Musk Loses OpenAI Lawsuit, Clearing the Last Legal Block on Its For-Profit Conversion
A unanimous California jury verdict removes the highest-profile legal threat to OpenAI's nonprofit-to-for-profit restructuring.
1. Musk Loses OpenAI Lawsuit, Clearing the Last Legal Block on Its For-Profit Conversion
On May 18, 2026, nine California jurors returned a unanimous verdict against Elon Musk in his lawsuit against Sam Altman and OpenAI. The jury found that Musk's claims of mistreatment by his OpenAI cofounders were filed too late, making the suit procedurally invalid before reaching the merits. The verdict closes the most-watched AI governance litigation of the year and ends a legal challenge that had shadowed OpenAI's operations since Musk first filed in February 2024.

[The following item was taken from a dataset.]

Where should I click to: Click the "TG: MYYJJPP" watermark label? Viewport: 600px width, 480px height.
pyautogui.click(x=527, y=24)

The strategic consequence is direct: OpenAI's contested conversion from nonprofit to for-profit structure loses its most credible legal antagonist. Musk's suits had functioned as a pressure instrument, giving state regulators in California and Delaware political cover to slow the restructuring review. With that instrument gone, OpenAI's board and its lead investor Microsoft face a cleaner path to completing the conversion and unlocking the capital structure needed for its next fundraising round, reported at $40 billion at a $340 billion valuation earlier in 2025. xAI, Musk's competing lab, no longer has a courtroom lever to slow a rival's financing timeline.

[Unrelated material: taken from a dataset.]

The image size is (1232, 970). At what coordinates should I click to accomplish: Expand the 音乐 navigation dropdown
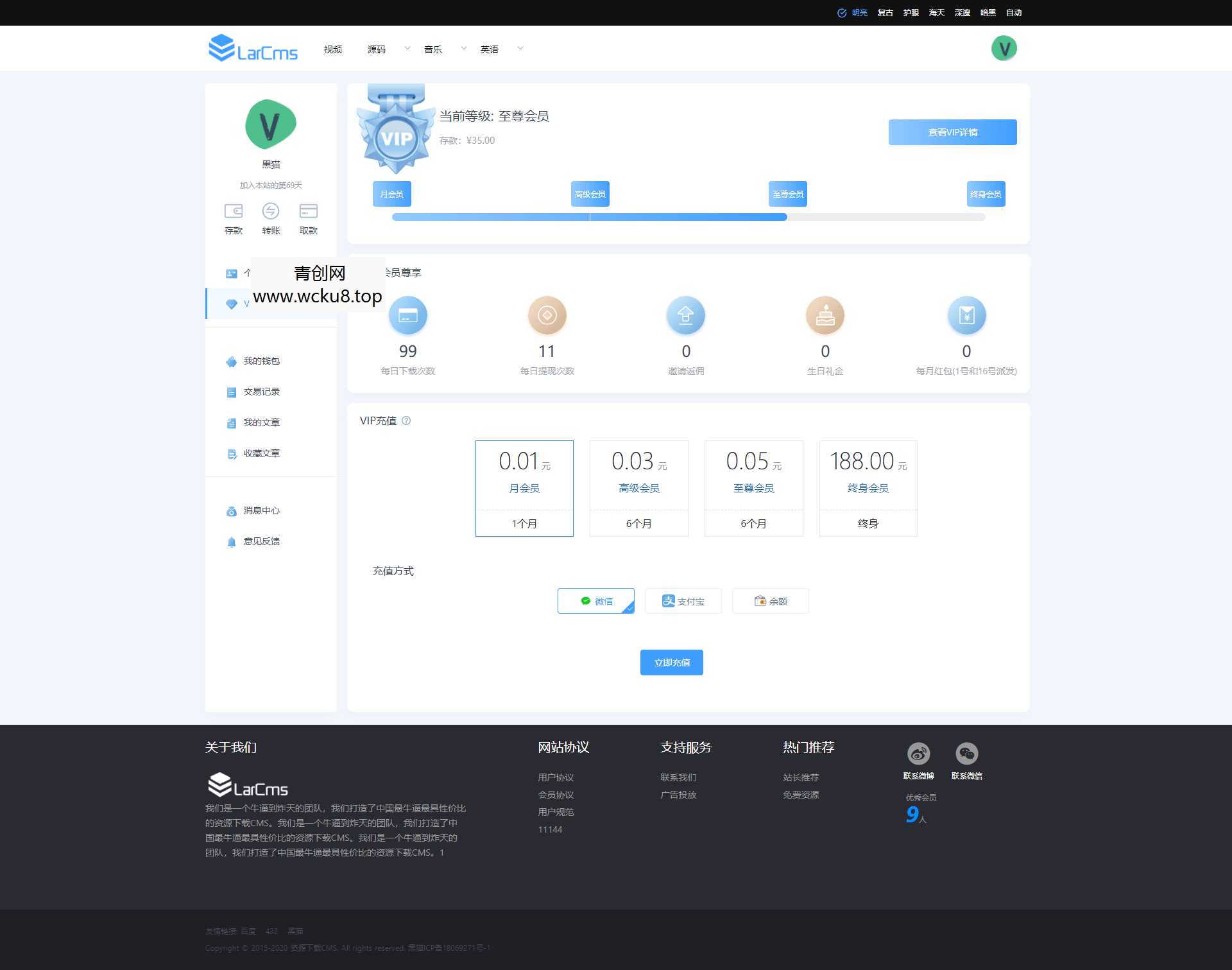click(x=463, y=48)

The broader pattern worth watching is how the verdict affects California Attorney General Rob Bonta's separate oversight review of the conversion. Bonta's office has independent authority to scrutinize whether the nonprofit's charitable assets are fairly valued in any restructuring deal. That review was never dependent on Musk's lawsuit, but the two proceedings had reinforced each other in public framing. Whether Bonta accelerates, softens, or holds firm on his conditions now becomes the next meaningful checkpoint for OpenAI's corporate timeline.